087 – The flexible work revolution with Sally Rayner

This episode is interesting for a couple of reasons.  We’re talking about workplace flexibility which has became an obsession for many of us.  Our lives our full and we live in a time when expectations are very different from when the 9-5 was invented.  If rigid workplace expectations were ever relevant those days are long past. The other reason this podcast is interesting is that for the first time ever I’m interviewing with my wife.
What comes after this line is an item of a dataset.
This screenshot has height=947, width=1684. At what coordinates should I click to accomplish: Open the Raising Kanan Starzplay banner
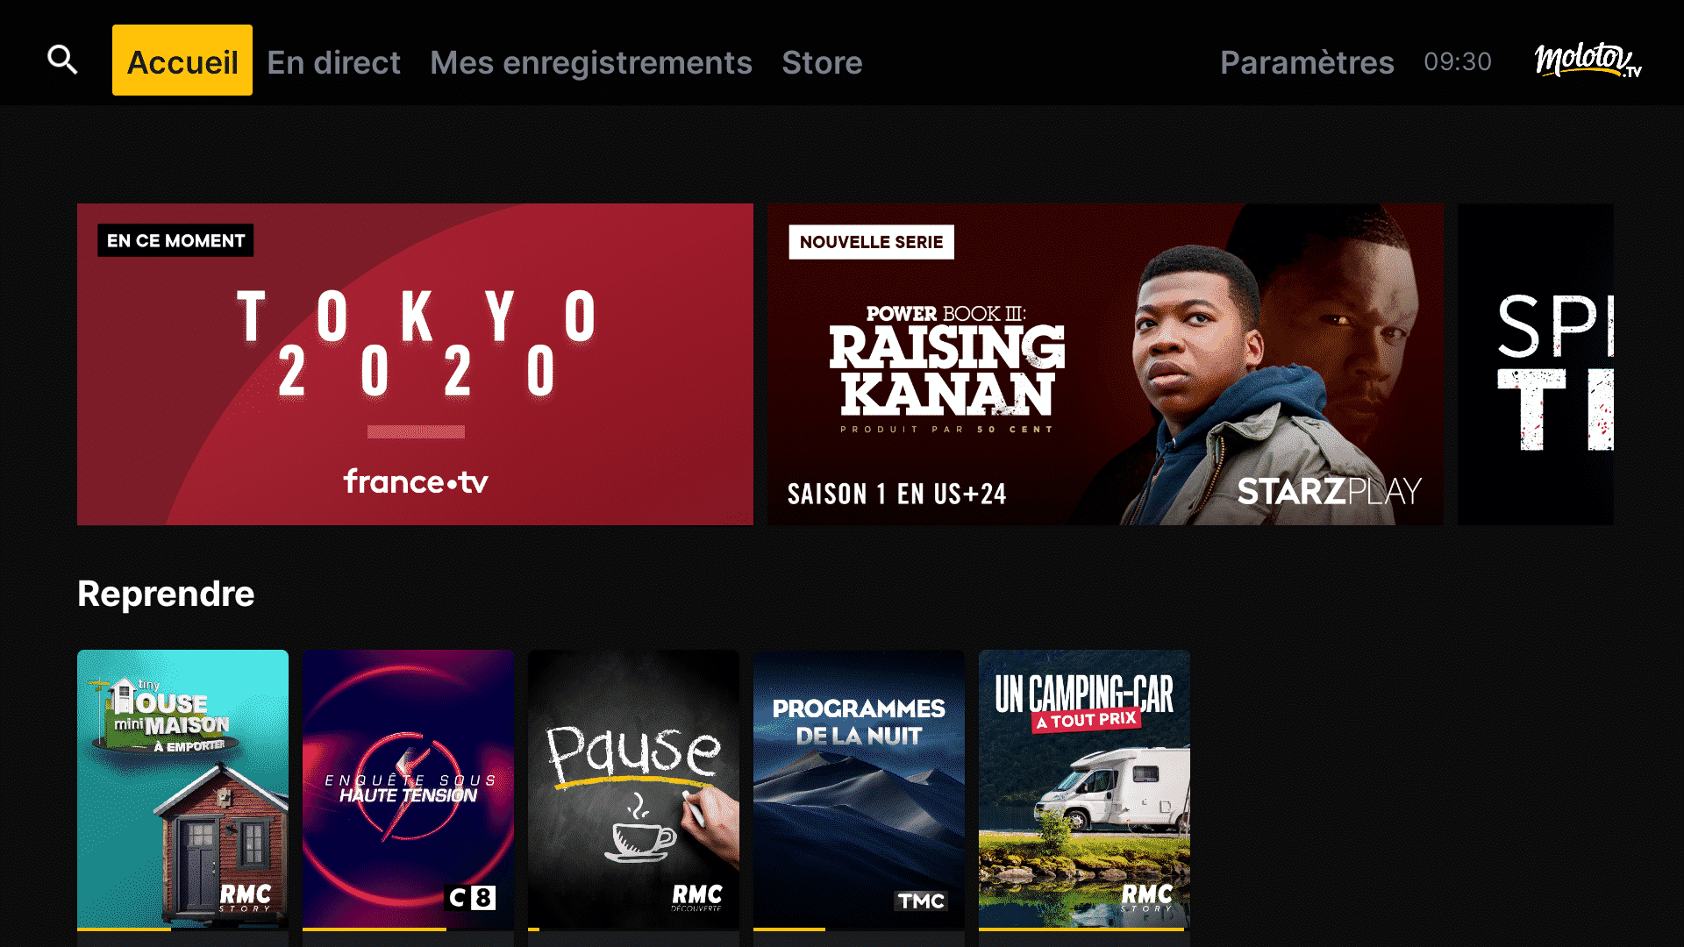coord(1105,365)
Sally Rayner is a general manager in a large resource company and has a global role spread over multiple time zones.  She is also the mother to three children and it’s that reason that has inspired her quest to build a different kind of working life.  We were invited to speak at an event sponsored by Women in Resources and Mining Queensland.  The WINMARQ audience was really receptive to the discussion and I hope you enjoy it as much as I did.

Lessons Learned

Flexibility defined

Most people think a flexible workplace means being able to work from home a few days a week.  But it’s not just that.  It’s about providing an opportunity for workers to be their true self.  Giving people the space to do things other than work will make them better workers in the long run.

Flexible work requires empathy

There are so many things that people are expected to do that there is a real need for a different kind of schedule.  Working passionately and building a family life is really hard.  That’s why the idea of flexible work is so in demand.  But employers are still reluctant to offer a different kind of schedule to their workers.  It requires a certain kind of empathy to understand the needs of your colleagues and to offer them choices.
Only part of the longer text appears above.